Mackay Lecture


This lecture, named in honour of Canada’s pre-eminent permafrost expert, the late Professor J. Ross Mackay, is given at each Canadian Permafrost Conference. It was established by the Canadian National Committee for the International Permafrost Association (CNC-IPA) in 2015 and is now jointly awarded with the Canadian Permafrost Association (CPA).  The recipient can be at any career stage and is chosen jointly by the CPA Board and members of the CNC-IPA based on research excellence in permafrost studies.



Recipients


2019                                                                                                           
Dr. Chris Burn (Carleton University)                                                                                                                                                                                                                                                                                                          
Dr. Chris Burn, D.Sc. is Chancellor’s Professor of Geography at Carleton University and is well-known in Canada and internationally for his many publications on ground ice, permafrost and climate change. He has worked extensively in the Yukon and NWT as well as on Svalbard. He collaborated closely with Professor Mackay for many years at field sites in the Mackenzie Delta and continues these studies, extending them to unprecedented durations. His research was recognized by an NSERC Senior Northern Research Chair (2002-2012), and by several awards, including the Permafrost and Periglacial Processes Award (2014), and the Canadian Polar Medal (2018).
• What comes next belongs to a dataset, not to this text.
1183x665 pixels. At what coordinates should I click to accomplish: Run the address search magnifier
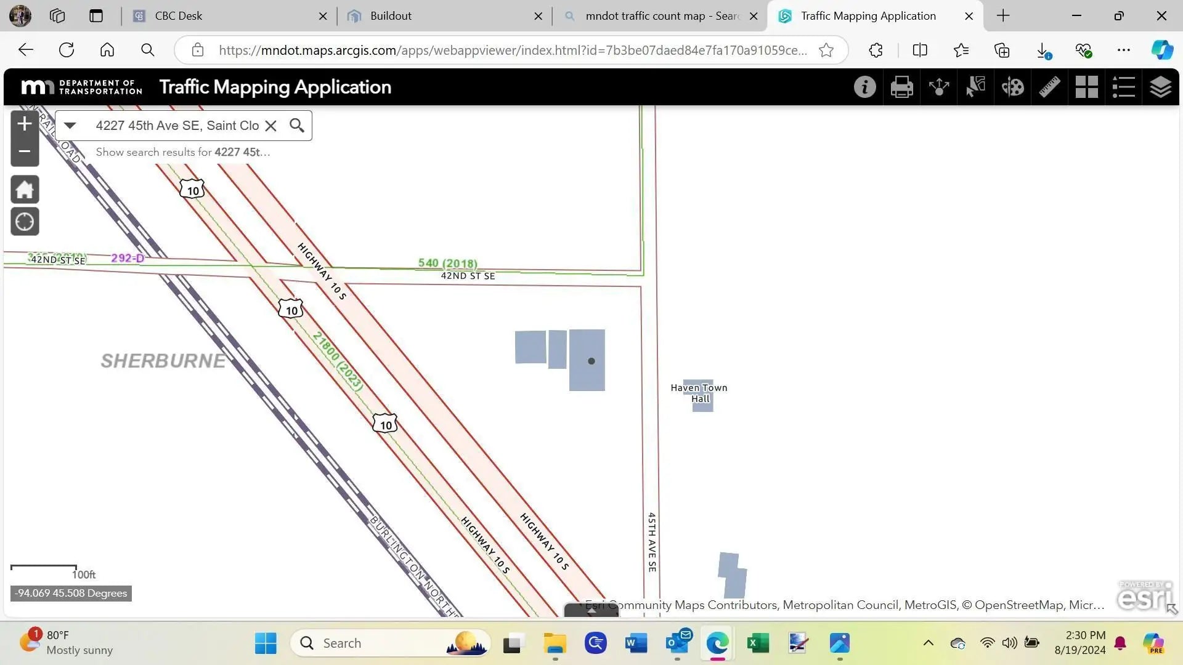(297, 126)
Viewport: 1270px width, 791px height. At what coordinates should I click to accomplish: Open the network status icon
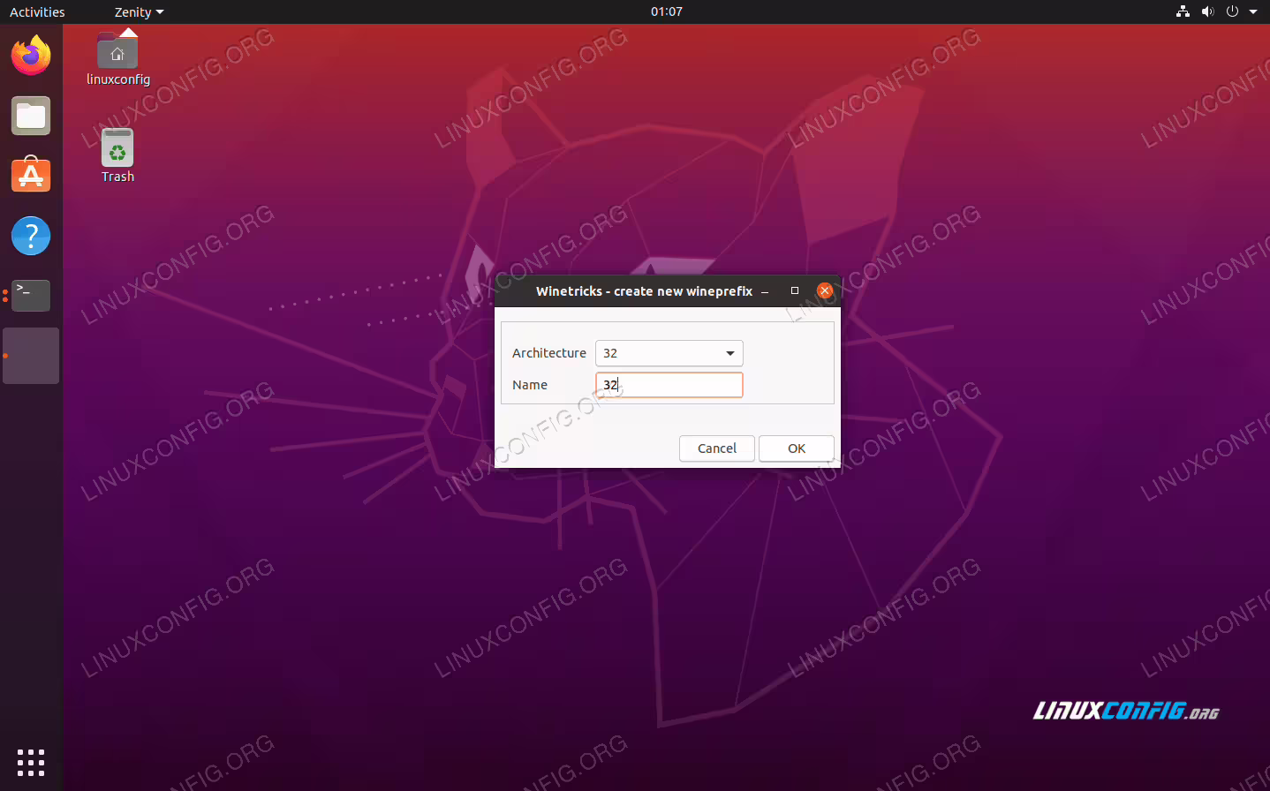coord(1183,11)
He is currently Senior Vice-President of the International Permafrost Association and will assume the presidency in 2020.





2015
Dr. Steve Kokelj (Northwest Territories Geological Survey)
Dr. Steve Kokelj is a Permafrost Scientist at the Northwest Territories Geological Survey and was honoured as the first-ever presenter of the J. Ross Mackay lecture at the 7th Canadian Permafrost Conference in Quebec City. He is known for his extensive work on landscape change across the Canadian Arctic and works closely with partners to develop environmental monitoring networks to support evidence-based decision making in the Northwest Territories.